ARRIGHI Roch: (vingtième siècle)
Né à Clichy. Artiste peintre attesté en 1935.

ARRIGHI Vincentellu: (dix-septième siècle)
Oratore di Corsica en 1604.

ARRIGHI Xavier Toussaint: (1887-1953)
Né à Letia. Militaire. Chef de bataillon. Mutilé de la guerre 14-18. Grand officier de la Légion d'Honneur.

ARRIGHI de CASANOVA Ambroghju: (1789-1808)
Originaire de Corti. Fils de Ghjacintu. Officier des Dragons. Il est tué à la bataille de Vimeiro, au Portugal.

ARRIGHI de CASANOVA Anton Ghjuvan-Battista: (1786-1869)
Originaire de Corti. En 1860, il est autorisé, ainsi que ses descendants, à insérer sur son nom patronymique la particule de, et à s'appeler désormais Arrighi de Casanova.

ARRIGHI de CASANOVA Antoniu: (1690-1753)
De Corti. Professeur à l'Université de Padoue.

ARRIGHI de CASANOVA Antoniu Francescu: (1781-1802)
Originaire de Corti. Fils de Ghjacintu. Officier des Dragons. Il est tué à Saint Domingue.

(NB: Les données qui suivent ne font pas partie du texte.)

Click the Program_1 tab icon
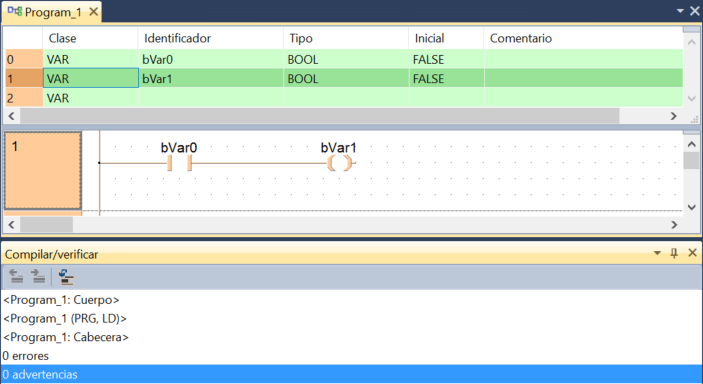coord(15,11)
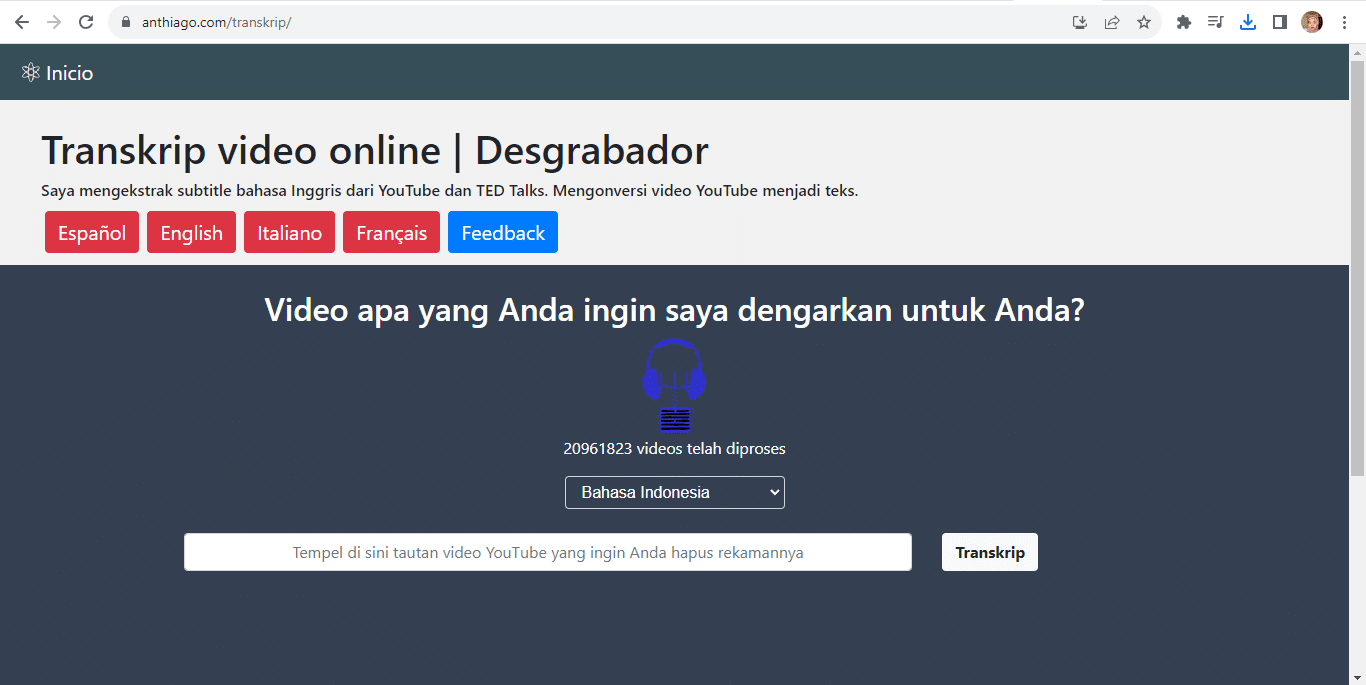Image resolution: width=1366 pixels, height=685 pixels.
Task: Click the install app icon in address bar
Action: coord(1079,22)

ARRIGHI de CASANOVA Antoniu Luiggi: (1755-1809)
De Corti. Fils d'Antoniu Luiggi Arrighi. Oncle de Ghjuvan Tomasu. Ecclésiastique. Il fait ses études en Avignon, puis à Pise. Chanoine de la cathédrale d'Aleria. Vicaire épiscopal de l'évêque constitutionnel Ignace-François Guasco. Vicaire général de l'évêque Louis Sebastiani, chargé des territoires situés hors de l'Ile (Piombino, îles d'Elbe et de Capraia), avec résidence à Porto-Ferraio. Evêque d'Acqui, dans le Piémont, en Italie, en 1808. Baron d'empire en 1808.

ARRIGHI de CASANOVA Balthazar Etienne Jean Pierre: (1786-1861)
Né à Corti. Capitaine adjudant-major aux Voltigeurs Corses. Maire de Corti de 1823 à 1828, de 1848 à 1855 et de 1855 à 1861. Officier de la Légion d'Honneur.

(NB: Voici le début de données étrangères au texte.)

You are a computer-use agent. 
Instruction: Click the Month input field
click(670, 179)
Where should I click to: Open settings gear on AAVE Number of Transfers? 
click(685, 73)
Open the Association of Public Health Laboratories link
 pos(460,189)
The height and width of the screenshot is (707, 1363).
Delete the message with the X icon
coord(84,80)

ARRIGHI de CASANOVA Emile: (1920-2004)
Né à Bastia. Directeur du Commerce Intérieur en 1951. Directeur de l'Expansion Industrielle en 1965. Conseiller d'Etat. Directeur de la Chambre de Commerce de Paris. Président du conseil d'administration du Marché d'Intérêt National de Rungis. Président du Conseil Economique et Social de la Corse (CESC) de 1973 à 1983. Président du Prix Littéraire de la Ville d'Aiacciu de 1983 à 1999. Commandeur de la Légion d'Honneur. Commandeur de l'Ordre National du Mérite.

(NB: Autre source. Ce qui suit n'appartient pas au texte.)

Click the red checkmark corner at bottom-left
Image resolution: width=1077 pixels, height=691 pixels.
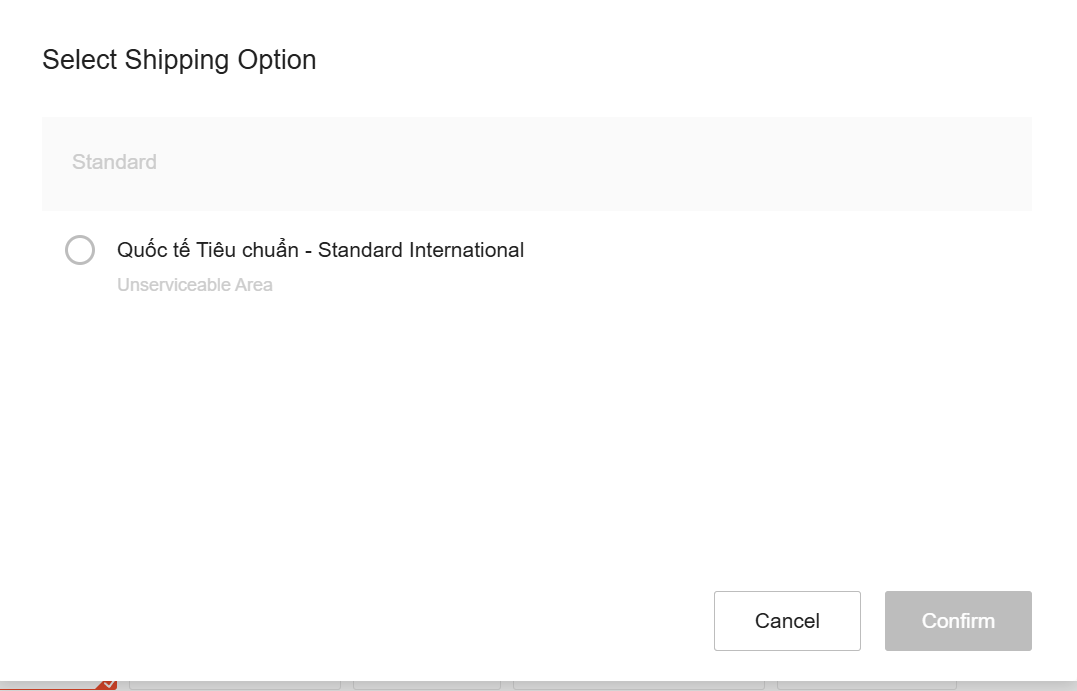pyautogui.click(x=106, y=685)
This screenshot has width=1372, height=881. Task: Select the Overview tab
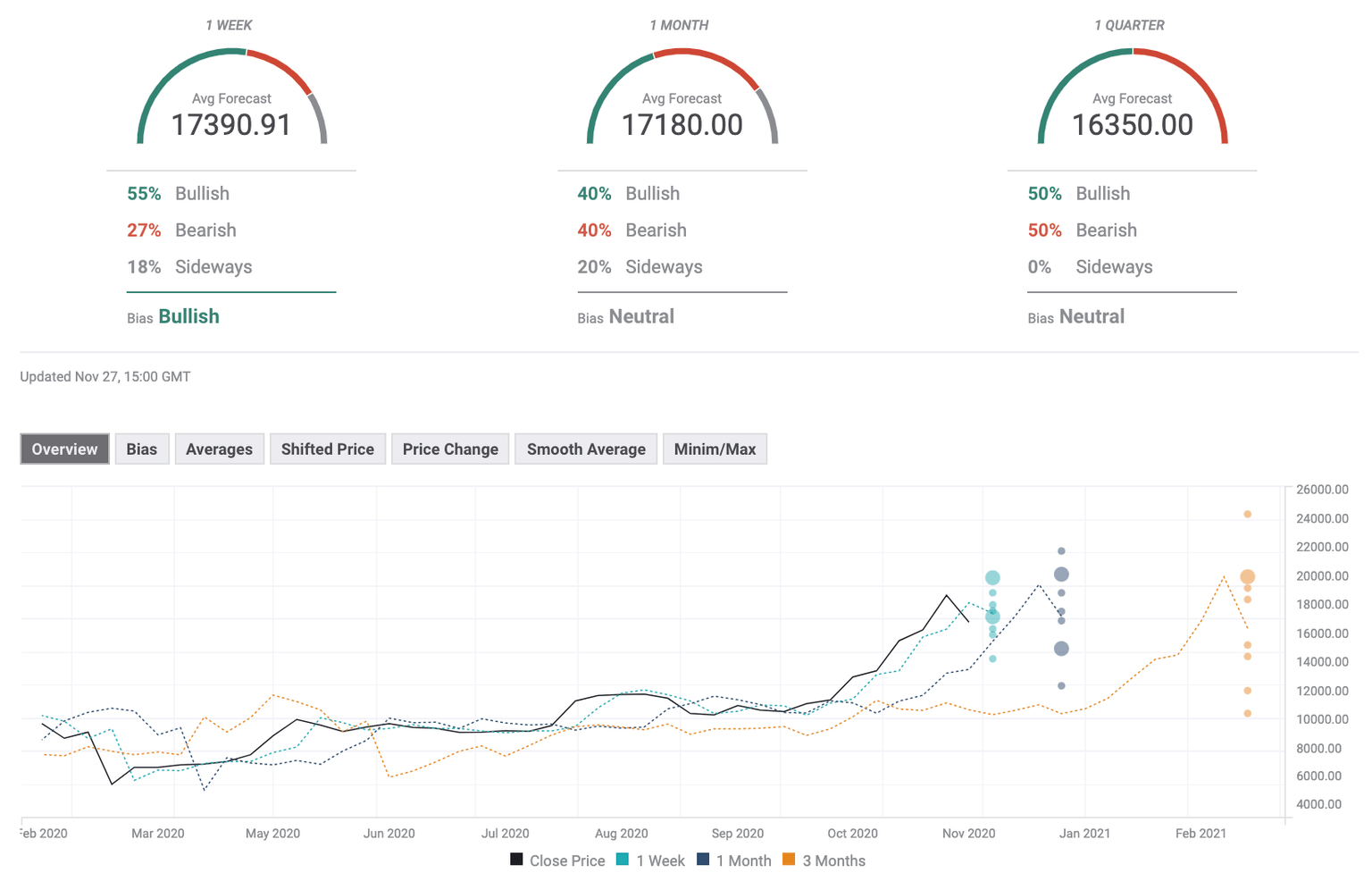[63, 449]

ARRIGHI de CASANOVA Ernest Louis Henri Hyacinthe (ARRIGHI de PADOUE): (1814-1888)
Né à Paris. Fils de Ghjuvanni Tomasu. Deuxième Duc de Padoue. Militaire, issu de Polytechnique en 1835. Préfet en 1839. Préfet de Seine et Oise de 1851 à 1852. Maître de requêtes au Conseil d'Etat jusqu'en 1853. Sénateur de 1853 à 1870, et vice-président du Sénat en 1856. Secrétaire d'Etat en 1857. Ministre de l'Intérieur en 1859. Député (Bonapartiste) de Calvi de 1876 à 1881. En 1876, il fait partie de la délégation bonapartiste venue à Paris apporter au président maréchal de Mac-Mahon un vœu émis par le conseil général de la Corse pour la dotation d'un service de voies ferrées. Grand-Croix de la Légion d'Honneur.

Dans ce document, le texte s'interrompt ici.